If you are unsure whether your injury is bad enough, ask a lawyer. Plaintiff-side personal injury lawyers, particularly those that work mainly on contingent fees, will not take most cases that do not have the potential for a high reward. A 60-year-old worker with a broken leg is not worth as much as a 30-year-old employee with cancer that can be tied to workplace chemicals. These people will tell you up front whether you have a good chance of succeeding and getting enough to make up for the fact that, in all likelihood, you will be looking for another job once you are healthy.
Is Your Employer Likely to be Liable?
Next, consider the conduct that led to your injury. If what happened is mostly your fault, you will lose. In many states, if the danger that led to the accident is “open and obvious,” i.e., one you should have seen coming, you will lose. If your employer and your supervisor did not know of the condition that led to the injury, you will lose.
To prevail, the condition must be one that the employer or your direct supervisor knew about before you got hurt. The employer must have also made you do the dangerous task anyway, despite the known risk.
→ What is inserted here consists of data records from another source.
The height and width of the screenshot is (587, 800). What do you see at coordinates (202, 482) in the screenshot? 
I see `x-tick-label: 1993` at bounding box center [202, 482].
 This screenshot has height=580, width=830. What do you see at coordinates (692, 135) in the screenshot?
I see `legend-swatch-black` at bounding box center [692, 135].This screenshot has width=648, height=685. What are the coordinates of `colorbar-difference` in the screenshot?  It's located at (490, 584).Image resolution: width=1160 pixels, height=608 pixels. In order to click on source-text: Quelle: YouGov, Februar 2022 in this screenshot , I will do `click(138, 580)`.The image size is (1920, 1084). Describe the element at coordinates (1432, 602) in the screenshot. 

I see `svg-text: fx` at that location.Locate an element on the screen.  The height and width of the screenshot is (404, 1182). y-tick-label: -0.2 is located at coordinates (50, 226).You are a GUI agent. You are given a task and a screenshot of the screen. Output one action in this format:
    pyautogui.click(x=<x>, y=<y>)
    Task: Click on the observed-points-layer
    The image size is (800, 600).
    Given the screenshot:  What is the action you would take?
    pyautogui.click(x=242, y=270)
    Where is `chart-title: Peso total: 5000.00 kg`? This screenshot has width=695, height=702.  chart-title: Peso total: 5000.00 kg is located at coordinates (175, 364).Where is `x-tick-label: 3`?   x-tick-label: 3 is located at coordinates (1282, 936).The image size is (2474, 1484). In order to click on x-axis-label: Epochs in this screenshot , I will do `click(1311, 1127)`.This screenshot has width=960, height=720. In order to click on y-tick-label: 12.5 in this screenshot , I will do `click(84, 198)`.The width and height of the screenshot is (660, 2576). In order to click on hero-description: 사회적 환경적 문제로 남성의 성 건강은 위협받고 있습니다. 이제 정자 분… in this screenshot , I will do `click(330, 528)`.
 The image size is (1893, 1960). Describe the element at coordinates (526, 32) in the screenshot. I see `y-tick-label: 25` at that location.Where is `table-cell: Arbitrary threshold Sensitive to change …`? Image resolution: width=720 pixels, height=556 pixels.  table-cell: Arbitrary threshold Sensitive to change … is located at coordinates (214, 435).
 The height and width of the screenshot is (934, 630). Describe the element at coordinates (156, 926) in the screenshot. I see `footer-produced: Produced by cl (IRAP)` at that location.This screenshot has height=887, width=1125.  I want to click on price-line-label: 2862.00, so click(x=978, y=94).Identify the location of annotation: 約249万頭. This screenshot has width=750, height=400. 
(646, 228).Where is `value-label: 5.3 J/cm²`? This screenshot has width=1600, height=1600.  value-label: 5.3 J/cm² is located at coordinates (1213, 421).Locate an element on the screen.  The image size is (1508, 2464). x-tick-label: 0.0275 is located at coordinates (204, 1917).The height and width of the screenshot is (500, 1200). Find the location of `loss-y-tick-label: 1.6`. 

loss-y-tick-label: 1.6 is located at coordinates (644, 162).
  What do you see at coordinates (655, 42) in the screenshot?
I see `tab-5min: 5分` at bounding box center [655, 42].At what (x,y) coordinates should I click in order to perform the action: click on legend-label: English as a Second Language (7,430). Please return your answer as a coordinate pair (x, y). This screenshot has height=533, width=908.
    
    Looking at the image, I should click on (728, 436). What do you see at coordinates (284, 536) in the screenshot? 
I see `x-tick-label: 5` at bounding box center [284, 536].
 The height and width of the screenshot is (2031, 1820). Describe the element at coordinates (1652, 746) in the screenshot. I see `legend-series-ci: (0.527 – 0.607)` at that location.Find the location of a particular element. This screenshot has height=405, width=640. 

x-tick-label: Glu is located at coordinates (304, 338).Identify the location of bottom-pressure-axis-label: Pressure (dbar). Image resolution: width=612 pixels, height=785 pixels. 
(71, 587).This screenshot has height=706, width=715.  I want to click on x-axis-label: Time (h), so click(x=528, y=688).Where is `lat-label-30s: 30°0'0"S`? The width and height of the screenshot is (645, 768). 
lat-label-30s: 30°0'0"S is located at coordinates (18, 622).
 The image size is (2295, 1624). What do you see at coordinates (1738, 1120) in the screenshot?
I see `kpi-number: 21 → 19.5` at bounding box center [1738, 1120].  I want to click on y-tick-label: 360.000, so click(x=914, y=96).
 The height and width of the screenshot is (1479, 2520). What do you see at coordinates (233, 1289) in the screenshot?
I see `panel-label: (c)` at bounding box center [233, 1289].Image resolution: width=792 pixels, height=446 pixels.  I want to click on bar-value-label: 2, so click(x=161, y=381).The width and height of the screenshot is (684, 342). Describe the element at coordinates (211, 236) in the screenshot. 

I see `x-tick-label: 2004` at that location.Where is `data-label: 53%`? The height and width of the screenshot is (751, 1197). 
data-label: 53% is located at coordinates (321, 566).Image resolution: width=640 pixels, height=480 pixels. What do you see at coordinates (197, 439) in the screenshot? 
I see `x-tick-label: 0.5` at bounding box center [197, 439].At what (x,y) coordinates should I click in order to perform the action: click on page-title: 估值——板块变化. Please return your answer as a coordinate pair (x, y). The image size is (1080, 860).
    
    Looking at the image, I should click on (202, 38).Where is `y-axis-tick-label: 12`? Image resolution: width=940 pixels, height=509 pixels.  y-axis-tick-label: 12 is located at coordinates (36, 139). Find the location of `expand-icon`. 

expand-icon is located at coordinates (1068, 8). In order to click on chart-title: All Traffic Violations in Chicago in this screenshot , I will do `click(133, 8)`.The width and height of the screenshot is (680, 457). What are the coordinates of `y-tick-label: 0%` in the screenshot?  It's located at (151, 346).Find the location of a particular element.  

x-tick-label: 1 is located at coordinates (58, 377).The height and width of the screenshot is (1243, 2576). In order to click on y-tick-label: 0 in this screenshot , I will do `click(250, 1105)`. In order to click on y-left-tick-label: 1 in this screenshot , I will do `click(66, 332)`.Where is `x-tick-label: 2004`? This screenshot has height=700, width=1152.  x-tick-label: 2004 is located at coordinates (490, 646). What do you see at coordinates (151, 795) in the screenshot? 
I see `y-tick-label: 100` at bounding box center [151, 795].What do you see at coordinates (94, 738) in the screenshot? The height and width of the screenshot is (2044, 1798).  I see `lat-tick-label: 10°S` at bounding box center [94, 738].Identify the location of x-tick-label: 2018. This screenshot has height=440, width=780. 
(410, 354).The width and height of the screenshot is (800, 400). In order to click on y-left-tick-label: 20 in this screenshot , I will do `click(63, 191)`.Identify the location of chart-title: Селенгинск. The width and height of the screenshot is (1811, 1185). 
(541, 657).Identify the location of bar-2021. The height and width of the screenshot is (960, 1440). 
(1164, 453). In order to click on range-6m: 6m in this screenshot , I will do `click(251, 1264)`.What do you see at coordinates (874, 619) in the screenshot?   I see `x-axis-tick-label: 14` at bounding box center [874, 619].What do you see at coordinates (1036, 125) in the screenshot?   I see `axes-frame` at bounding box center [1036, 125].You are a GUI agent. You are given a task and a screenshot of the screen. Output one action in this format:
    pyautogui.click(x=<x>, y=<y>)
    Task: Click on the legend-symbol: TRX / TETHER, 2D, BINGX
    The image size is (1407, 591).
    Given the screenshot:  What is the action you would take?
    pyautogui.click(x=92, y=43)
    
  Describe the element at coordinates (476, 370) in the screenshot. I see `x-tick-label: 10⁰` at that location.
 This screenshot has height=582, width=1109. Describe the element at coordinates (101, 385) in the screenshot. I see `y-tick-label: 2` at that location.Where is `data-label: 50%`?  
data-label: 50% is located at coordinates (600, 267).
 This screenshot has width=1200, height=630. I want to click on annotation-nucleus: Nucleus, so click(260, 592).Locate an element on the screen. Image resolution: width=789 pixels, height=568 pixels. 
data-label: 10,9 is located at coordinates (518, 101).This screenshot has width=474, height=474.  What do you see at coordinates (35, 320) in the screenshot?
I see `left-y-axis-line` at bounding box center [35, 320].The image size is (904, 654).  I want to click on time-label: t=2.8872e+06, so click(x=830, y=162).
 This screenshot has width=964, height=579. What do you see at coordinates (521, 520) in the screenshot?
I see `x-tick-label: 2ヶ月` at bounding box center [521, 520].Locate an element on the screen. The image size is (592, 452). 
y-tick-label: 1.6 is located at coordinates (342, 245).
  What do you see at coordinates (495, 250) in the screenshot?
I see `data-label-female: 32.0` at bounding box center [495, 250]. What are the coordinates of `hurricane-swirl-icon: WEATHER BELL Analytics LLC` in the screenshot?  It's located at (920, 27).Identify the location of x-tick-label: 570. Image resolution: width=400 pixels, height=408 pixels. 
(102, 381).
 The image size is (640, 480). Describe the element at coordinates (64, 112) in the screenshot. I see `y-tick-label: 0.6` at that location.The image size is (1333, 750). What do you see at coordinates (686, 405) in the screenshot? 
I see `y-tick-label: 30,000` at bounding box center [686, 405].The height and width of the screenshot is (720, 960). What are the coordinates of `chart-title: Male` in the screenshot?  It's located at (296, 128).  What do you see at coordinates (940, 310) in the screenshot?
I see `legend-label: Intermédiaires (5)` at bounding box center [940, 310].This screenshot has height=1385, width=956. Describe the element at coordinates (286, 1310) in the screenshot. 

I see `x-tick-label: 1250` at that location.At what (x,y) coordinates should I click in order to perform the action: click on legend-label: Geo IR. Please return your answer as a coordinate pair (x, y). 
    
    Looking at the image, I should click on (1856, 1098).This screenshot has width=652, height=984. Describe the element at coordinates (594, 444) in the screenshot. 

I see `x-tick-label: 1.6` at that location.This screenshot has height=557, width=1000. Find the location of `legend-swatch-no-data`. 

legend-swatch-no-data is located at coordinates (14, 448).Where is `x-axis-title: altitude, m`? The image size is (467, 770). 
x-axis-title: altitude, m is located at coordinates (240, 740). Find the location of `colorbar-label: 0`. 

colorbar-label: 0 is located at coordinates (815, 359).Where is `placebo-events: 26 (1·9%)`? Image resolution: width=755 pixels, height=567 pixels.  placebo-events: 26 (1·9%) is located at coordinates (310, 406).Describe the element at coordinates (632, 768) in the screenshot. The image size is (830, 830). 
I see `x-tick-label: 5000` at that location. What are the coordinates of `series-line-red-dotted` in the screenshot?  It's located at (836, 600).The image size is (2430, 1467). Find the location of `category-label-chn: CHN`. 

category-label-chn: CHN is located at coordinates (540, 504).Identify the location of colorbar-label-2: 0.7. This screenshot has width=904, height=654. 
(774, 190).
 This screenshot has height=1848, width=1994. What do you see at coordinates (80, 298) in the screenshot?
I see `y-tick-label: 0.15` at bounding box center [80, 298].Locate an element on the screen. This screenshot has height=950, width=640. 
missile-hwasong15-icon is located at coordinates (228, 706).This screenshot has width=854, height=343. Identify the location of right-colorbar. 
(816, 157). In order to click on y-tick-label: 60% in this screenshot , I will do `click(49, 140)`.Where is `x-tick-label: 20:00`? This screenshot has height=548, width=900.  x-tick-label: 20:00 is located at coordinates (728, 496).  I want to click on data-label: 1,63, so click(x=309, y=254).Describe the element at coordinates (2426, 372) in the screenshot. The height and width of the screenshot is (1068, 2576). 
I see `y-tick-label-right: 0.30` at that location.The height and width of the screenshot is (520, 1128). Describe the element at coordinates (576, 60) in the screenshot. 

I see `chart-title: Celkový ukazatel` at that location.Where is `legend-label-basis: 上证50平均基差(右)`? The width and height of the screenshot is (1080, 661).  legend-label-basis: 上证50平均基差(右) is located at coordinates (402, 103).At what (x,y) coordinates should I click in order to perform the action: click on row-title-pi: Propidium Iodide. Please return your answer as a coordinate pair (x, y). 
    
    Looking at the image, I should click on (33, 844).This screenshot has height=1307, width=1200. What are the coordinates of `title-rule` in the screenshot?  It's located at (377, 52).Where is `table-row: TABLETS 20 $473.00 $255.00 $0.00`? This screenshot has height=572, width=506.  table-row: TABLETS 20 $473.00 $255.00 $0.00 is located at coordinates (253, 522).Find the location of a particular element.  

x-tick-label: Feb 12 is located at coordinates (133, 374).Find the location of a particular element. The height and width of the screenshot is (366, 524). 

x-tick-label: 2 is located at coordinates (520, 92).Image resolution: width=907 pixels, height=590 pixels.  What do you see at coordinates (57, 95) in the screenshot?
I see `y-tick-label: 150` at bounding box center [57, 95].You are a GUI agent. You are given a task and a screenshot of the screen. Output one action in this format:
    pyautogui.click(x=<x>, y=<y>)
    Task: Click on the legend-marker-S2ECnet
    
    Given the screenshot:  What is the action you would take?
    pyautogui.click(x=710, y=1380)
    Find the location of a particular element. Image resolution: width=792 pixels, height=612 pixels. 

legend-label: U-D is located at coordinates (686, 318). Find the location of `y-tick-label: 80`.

In most cases, this is a difficult to show. Employers don’t want their employees to be hurt, so intentional tort is a bit of a misnomer. Intentionally putting an employee in a known danger that leads to a substantial injury is enough, provided you can show it. If not, or if it is a close case, you may want to go the workers’ compensation route.
Money, Money, Money
Finally, you need to be able to afford to chase any potential payout and be prepared for the possibility of losing. If you are already out of work for life, you don’t need to worry about losing any more paychecks. Further, you may be waiting a while for the lawsuit to get to trial. You have to be able to live on your savings or some other amount available to you. You also need to pay your attorney.
In most cases, workers’ compensation is the only route available to compensate you for a workplace injury. If you are hurt badly enough and have money to keep you afloat before a trial, a direct lawsuit is an option. Take the time to carefully assess your situation before trying to get the big money of a potential jury payout.